The “Lotsa Luck” collection isn’t new, but I fell in love with the bag a while ago and it sold out very quickly, making it a rare find and a fantastic gift.

I’ve always loved fashion, let me rephrase… I’ve always loved clothes, but have had to struggle in my relationship with fashion. Any big girl can find clothes if she wants to, but for a Plus Size Princess to stay fashionable… that’s a different story.

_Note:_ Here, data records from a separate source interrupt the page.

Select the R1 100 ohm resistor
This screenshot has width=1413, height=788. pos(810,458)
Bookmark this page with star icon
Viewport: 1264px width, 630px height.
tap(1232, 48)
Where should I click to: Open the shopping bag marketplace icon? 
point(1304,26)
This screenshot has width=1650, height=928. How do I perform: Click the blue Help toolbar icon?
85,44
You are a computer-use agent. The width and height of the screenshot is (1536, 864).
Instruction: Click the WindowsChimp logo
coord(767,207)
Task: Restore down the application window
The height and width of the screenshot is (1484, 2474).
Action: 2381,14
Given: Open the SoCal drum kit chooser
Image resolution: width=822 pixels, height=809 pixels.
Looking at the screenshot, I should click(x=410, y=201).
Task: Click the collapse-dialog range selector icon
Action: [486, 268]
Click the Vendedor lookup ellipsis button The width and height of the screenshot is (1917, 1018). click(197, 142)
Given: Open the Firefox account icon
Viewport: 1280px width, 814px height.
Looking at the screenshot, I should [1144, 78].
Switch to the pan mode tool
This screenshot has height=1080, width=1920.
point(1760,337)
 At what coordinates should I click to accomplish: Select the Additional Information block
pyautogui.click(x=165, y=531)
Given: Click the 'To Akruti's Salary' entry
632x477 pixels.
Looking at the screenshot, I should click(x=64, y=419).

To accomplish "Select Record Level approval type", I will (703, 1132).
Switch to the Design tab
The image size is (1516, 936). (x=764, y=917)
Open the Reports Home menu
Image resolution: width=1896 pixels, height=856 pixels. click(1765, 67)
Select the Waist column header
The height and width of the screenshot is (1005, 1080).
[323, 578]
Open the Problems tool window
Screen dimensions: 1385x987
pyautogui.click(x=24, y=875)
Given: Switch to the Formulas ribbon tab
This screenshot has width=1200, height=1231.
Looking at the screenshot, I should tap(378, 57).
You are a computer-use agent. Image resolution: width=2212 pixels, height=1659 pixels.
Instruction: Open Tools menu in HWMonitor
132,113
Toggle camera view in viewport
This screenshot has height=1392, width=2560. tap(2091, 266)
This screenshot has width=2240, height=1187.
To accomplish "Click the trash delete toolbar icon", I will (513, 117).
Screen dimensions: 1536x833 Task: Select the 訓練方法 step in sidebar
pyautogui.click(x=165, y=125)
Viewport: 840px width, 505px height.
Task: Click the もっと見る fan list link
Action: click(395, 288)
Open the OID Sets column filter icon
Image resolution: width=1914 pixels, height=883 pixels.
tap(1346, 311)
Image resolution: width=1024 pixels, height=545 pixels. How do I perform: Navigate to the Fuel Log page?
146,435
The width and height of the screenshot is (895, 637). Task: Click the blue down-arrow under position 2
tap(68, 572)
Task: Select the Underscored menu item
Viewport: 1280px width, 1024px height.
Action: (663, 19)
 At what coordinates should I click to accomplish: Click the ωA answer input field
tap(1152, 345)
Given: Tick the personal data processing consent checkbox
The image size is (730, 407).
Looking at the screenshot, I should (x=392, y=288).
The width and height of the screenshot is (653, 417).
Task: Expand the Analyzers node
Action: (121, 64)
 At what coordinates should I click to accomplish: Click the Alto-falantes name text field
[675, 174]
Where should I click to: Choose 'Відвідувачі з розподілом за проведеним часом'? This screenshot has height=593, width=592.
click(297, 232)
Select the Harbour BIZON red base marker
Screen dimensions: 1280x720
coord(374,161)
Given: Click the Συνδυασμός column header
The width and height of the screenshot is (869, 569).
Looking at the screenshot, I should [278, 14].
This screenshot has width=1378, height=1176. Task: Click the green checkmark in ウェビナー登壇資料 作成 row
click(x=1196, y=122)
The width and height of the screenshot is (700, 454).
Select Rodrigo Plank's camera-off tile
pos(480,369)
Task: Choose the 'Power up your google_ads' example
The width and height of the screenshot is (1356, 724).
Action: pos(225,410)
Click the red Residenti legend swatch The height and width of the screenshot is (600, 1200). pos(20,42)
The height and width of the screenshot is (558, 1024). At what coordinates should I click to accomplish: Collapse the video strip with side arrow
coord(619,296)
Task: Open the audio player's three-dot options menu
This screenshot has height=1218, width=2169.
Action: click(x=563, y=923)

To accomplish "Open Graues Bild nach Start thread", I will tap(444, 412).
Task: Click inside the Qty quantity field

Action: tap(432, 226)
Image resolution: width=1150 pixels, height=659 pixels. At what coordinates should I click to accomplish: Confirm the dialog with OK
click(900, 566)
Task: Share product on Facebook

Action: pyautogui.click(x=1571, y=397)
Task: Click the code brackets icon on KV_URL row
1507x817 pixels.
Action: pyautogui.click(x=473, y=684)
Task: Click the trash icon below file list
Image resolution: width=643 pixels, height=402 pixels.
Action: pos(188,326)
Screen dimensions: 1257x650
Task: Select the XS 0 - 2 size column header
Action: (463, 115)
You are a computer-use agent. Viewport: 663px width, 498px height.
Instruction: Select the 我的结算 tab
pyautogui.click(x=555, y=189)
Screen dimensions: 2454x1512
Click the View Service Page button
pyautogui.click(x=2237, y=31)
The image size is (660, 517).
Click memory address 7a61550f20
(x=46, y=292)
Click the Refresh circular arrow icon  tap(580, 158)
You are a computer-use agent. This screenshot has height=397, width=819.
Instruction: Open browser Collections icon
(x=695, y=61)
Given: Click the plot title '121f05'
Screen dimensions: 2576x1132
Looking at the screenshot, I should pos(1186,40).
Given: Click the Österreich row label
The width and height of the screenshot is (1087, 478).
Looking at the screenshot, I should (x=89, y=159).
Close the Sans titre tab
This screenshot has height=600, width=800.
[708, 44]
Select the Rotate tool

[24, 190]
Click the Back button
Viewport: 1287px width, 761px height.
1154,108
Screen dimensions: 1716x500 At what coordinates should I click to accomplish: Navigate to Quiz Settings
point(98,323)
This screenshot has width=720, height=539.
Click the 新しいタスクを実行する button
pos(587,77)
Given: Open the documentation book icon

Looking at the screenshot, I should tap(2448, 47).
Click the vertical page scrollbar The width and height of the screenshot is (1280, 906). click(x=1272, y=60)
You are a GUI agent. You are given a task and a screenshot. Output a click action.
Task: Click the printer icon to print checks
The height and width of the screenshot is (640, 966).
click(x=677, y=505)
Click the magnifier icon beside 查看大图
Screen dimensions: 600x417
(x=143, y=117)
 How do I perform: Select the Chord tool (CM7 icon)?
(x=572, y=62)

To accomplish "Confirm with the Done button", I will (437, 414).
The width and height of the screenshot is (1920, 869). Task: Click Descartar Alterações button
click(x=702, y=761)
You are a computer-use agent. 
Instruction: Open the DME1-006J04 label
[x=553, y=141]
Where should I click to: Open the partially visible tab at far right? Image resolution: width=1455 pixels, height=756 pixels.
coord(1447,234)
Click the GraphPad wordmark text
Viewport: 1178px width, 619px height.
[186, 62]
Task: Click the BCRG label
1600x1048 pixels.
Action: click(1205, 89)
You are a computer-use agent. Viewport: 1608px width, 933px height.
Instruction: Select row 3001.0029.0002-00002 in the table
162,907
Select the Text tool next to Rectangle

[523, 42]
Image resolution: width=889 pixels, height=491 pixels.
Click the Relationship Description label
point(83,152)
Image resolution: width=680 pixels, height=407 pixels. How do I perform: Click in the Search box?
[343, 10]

For the past few days I’ve been trotting around New York City with my Betsey, and I can’t help but think about how, because of my size, the only mainstream fashion items I am allowed to sport are accessories – Bags, Earrings, Sunglasses, Hats etc. and even then I’m not completely allowed, like the other day:

I walked into a boutique in the fashion district with a friend and while she jumped straight into the trendy tops and dresses, I hung out near the front of the store looking at some necklaces and rings. A rack of knit hats caught my eye, I walked over to them and as I turned the tag over to look at the price the store owner blurted out “They’re all the same size!”

Even though I love shopping its always been something I’ve done alone or with family, never with girlfriends, because I’ve always been the only plus size girl in my group of friends. Last summer I had a fashion emergency (dont ask) and had to duck into an Ashley Stewart store. Kenzie was with me and even though she probably thought nothing of it, I was so embarrassed. When I was in high school, I adopted the answer “I don’t remember” when girls asked me where I got my clothes. I guess as a 16 year old, the idea of telling my size 2 friends that they’d have to go to Lane Bryant to get the dress they admired on me wasn’t very appealing.

Yes, I know that now some designers are extending themselves to the plus size market, but whether its the sizing (I tried on a Michael Kors winter jacket in a 3x and laughed as I tried to zip it closed) the design (Tommy Hilfiger, must imagine his plus size patrons to all be over the age of 55) or even the name of the line (as a person who never really lost her baby fat, “Baby Phat” isn’t something I want stretched across my body) there always seems to be something awkward about the clothes mainstream designers make for us.

After I finish this entry I’m off to the gym, as I put in time and effort to loose weight, I’ve decided that I just want to get small enough to wear mainstream clothes. I think most mainstream shops go up to a size 10/12. That might be my goal. I have a ways to go, but sometime in the near future I’d like to stop saying “I don’t remember” when people ask me where I got my outfit.